Recently, it has been shown that instability of the RMP of smooth-muscle cells and spontaneous spiking activity at the smooth-muscle cell membrane are present at early stages of colonic inflammation when macroscopic signs of inflammation were not yet visible [12] (and unpublished results). These disturbances are reported both in smooth-muscle cells and in neuronal cells. In neurons, an increased spontaneous spiking activity after TNBS-induced colitis was described, suggesting that apart from local muscular electrophysiological changes, the afferent limb of motor reflexes is disrupted during inflammation [24]. Within these changes, the release of tachykinins and/or substance P from capsaicin-sensitive neurons might play a major role [25], whereas cholinergic mechanisms do not seem to be involved.

In our study, increased spontaneous spiking activity of smooth-muscle cell membrane of DNBS-treated colons from TRPV1−/− mice was already visible 8 h after DNBS treatment, indicating that inflammation-induced irritation of smooth muscles occurs at an earlier stage as compared to wild-type mice.

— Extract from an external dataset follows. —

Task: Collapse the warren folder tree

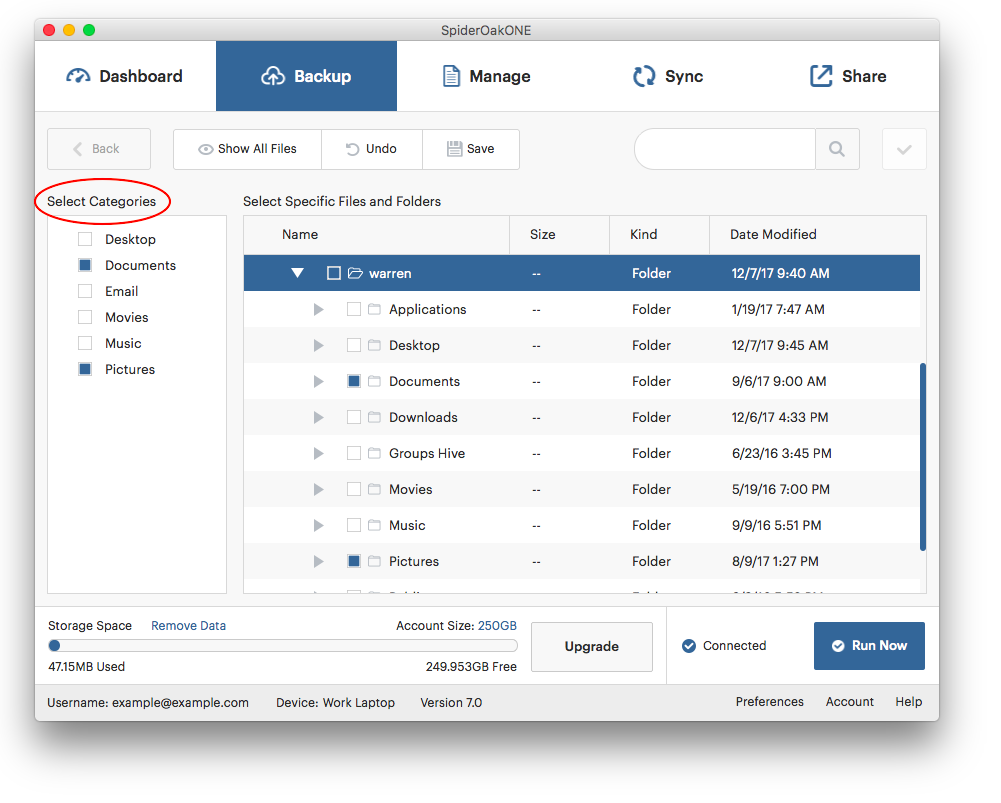Action: [297, 273]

Our study supports the notion that TRPV1 is protective against inflammatory changes, and this indicates that the activation of TRPV1 is an early and important physiological step during the defense from inflammatory events. This function might be exerted by the controlled synthesis/release of endogenous TRPV1 ligands (endovanilloids), whose nature is not yet completely elucidated [26]. Among them, the endogenous cannabinoid agonist anandamide has been suggested to act as an agonist of TRPV1 receptors, although at relatively high doses [26, 27]. Interestingly, anandamide seems to play a key role during inflammation; genetic ablation of fatty acid amide hydrolase (FAAH), the degrading enzyme of anandamide [28], resulted in a strong protection during DNBS-induced colitis [12]. Furthermore, genetic deletion of both the cannabinoid receptor type 1 CB1 (the target of anandamide) [12] and TRPV1 receptors (present results) leads to decreased protection against DNBS-induced colitis. Despite the fact that high doses of exogenously locally applied anandamide have been shown to induce intestinal inflammation [16], one could speculate that the balanced endogenous synthesis and release of this compound and its controlled action at both CB1 and TRPV1 might mediate protection against colon inflammation. If this notion holds true in further studies, the pharmacological enhancement of anandamide activity (or of other endogenous ligands of CB1 and TRPV1 receptors) might provide a very promising therapeutic tool to efficiently control excessive inflammatory responses in the colon.